Наконец, средневековый человек нуждался в знаках (signa), материальных или нематериальных (видения, сны или предсказания), чтобы подпитывать веру. Совместно с общественным поведением, превращенным в ритуал, которым управляли клирики, эти знаки на протяжении веков способствовали производству веры и насаждению веры. Отсюда важность их признания и их интерпретации, все еще существенной для конца Средневековья, для эпохи, когда неотвратимо утверждались право, стремление к юридической и правовой процедуре, и, соответственно, все большее внимание уделялось доказательству. На страницах этой книги, посвященных тому, как старались изобличить и сбить с толку ведьм, мы обратим особое внимание также на то, что в общественном формировании веры интенсивно использовались популярные и подтвержденные рассказчиком истории.

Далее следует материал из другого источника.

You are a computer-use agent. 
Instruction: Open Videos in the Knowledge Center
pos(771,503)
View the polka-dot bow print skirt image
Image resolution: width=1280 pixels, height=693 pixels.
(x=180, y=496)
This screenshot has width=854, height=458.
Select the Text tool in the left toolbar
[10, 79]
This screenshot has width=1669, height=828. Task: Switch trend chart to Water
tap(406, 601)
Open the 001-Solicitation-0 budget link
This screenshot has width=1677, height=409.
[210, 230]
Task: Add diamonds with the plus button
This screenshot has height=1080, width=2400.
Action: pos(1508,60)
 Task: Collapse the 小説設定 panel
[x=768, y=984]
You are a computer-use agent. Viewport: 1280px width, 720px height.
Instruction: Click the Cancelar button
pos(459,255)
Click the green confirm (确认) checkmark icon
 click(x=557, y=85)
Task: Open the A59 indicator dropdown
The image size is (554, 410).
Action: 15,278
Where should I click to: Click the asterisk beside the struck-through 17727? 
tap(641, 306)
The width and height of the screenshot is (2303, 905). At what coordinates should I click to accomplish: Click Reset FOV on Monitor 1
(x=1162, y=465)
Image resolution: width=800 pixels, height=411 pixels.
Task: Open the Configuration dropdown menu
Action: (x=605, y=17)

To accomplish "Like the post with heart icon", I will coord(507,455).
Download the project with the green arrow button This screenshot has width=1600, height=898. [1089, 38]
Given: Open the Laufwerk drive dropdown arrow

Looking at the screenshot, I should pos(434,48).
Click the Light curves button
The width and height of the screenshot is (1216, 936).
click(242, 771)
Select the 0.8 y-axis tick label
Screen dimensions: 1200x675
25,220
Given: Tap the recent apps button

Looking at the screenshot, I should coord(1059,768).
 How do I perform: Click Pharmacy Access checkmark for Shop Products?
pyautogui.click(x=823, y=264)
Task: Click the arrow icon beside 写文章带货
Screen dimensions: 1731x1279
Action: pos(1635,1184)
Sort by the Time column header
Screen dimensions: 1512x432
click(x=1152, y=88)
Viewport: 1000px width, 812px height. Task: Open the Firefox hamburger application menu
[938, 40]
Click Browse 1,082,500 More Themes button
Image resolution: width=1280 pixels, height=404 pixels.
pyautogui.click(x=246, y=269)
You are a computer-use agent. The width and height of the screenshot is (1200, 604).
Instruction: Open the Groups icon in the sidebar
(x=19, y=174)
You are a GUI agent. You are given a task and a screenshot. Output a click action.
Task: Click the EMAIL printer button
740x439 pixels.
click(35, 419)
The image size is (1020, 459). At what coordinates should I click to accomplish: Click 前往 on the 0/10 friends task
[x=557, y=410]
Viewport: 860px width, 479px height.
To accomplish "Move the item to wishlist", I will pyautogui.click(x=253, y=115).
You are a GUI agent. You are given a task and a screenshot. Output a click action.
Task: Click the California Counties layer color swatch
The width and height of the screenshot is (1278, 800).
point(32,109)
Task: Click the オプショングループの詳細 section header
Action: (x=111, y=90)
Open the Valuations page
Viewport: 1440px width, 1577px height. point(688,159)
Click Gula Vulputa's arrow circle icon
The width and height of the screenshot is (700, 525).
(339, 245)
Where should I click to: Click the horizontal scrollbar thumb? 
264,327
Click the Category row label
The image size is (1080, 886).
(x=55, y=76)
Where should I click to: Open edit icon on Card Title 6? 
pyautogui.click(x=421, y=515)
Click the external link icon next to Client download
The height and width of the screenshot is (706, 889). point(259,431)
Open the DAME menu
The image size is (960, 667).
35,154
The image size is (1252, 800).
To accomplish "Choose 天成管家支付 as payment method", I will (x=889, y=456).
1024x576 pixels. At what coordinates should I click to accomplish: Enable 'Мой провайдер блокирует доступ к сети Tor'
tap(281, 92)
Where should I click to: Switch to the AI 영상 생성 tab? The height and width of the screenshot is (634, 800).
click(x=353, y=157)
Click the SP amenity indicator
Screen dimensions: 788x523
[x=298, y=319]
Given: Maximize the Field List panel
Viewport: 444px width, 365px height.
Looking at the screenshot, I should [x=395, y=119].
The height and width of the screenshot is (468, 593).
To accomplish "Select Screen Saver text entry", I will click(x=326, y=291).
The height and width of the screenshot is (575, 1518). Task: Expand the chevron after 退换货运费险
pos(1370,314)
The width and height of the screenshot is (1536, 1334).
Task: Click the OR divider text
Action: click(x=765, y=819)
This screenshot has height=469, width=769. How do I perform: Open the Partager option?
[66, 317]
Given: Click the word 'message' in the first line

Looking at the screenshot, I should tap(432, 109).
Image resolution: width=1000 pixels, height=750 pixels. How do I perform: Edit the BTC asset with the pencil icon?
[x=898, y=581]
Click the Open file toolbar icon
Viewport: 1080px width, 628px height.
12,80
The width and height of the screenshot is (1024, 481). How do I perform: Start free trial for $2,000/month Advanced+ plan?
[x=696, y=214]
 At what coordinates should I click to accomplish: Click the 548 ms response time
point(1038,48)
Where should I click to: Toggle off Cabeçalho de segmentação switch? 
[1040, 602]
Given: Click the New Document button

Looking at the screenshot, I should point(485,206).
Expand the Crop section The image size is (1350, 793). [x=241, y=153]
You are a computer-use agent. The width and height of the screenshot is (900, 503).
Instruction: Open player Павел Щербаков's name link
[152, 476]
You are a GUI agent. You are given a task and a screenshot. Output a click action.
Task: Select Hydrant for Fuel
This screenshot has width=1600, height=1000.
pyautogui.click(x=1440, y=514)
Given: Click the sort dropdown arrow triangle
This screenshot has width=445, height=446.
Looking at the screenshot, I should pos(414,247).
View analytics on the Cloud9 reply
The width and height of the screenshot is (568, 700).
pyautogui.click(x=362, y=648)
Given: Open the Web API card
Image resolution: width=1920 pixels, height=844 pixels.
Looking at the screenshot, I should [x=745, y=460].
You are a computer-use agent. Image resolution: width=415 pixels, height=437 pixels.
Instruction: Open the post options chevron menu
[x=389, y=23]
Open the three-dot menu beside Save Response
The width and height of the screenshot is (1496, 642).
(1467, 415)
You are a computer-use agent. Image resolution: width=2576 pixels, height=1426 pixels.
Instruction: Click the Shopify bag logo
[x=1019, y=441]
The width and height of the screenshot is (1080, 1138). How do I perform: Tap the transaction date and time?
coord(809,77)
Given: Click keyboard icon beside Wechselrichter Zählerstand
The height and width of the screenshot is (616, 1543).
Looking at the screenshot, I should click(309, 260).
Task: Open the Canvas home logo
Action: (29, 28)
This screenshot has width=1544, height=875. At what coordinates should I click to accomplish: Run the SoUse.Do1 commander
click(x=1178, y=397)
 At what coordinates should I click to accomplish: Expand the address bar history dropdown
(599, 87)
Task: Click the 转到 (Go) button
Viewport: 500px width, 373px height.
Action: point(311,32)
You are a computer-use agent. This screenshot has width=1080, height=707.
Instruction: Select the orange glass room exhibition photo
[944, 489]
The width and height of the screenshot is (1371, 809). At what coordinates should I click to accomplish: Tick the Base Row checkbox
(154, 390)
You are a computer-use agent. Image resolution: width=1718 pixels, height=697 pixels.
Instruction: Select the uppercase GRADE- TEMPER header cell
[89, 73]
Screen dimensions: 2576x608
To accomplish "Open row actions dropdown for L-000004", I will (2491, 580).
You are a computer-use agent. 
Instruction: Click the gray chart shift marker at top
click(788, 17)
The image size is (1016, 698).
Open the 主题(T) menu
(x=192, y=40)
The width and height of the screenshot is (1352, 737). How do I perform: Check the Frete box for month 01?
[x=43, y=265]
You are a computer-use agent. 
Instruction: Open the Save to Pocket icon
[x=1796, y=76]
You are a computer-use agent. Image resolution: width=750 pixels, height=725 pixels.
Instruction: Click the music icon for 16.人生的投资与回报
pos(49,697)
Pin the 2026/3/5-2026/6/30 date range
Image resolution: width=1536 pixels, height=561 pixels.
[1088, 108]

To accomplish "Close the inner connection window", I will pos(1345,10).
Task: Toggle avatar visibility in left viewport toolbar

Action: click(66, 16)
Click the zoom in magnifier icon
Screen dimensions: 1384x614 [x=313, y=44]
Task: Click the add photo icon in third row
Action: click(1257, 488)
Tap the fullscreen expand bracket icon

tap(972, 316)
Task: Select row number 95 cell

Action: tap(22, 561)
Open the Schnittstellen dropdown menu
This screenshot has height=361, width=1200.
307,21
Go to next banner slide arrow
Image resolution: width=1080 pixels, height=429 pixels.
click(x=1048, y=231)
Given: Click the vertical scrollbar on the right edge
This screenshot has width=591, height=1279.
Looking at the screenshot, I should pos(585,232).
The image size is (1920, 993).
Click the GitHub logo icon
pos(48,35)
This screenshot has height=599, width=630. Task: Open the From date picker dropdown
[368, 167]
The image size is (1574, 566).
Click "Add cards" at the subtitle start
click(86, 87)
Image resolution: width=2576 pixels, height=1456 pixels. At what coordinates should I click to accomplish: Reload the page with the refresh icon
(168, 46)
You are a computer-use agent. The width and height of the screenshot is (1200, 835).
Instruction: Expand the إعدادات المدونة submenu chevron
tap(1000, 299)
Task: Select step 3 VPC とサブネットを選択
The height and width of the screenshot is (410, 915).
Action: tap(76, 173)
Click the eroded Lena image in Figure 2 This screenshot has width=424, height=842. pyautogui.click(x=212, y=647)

В надежде понять, что же происходило в умах мужчин и женщин, принимавших участие в Великой охоте, с самого начала нашего пути необходимо исходить из представления о вере как об элементе, не имеющем корней, как о неком понятии, сосуществование с которым считалось само собой разумеющимся; и, соответственно, сознавать, что мир XV–XVII веков, каким бы далеким и чуждым он нам ни казался, не так уж отличается от нашего. Разумеется, мы больше не верим (в основном) ни в дьявола, ни в ад; но верования по-прежнему существуют, хотя и отличаются по сфере распространения и по содержанию и порождены и представлены иными социальными формами. Подобно книге «Ведьмы!», сочинение, которое я начинаю теперь, не является книгой о современности, однако в определенном смысле она злободневна как никогда.
Часть І
Кошмар. Дьявольский заговор
Глава I
Даже ведьмы имеют свою историю
Мы не охотимся на все подряд, на что ни попадя. Охотник гордится тем, что прекрасно знает свою дичь, знает, как она себя ведет, как ее поймать и не дать ей уйти. Однако представим себе охоту на дичь, которую никто не ценит и не защищает; охоту, не знающую ни сезонов, ни границ; охоту, идущую не на окраинах, а и здесь и там – здесь, когда там она в основном прекратилась. Охота как одержимость на особенную дичь, где жертвы выбираются без каких-либо правил, где нет оснований щадить детеныша, когда взяли мать; охота, в которой все люди, или почти все, принимают участие, указывая охотнику, где находится добыча. Когда формируется подобное сообщничество, значит, выступление против общего врага является благим деянием, в котором заинтересован каждый. Но вот что в двух словах может перевернуть ситуацию с ног на голову: охотник – это Спаситель, или по крайней мере защитник от разрушительного зла, кишащей нечисти, обреченной на уничтожение.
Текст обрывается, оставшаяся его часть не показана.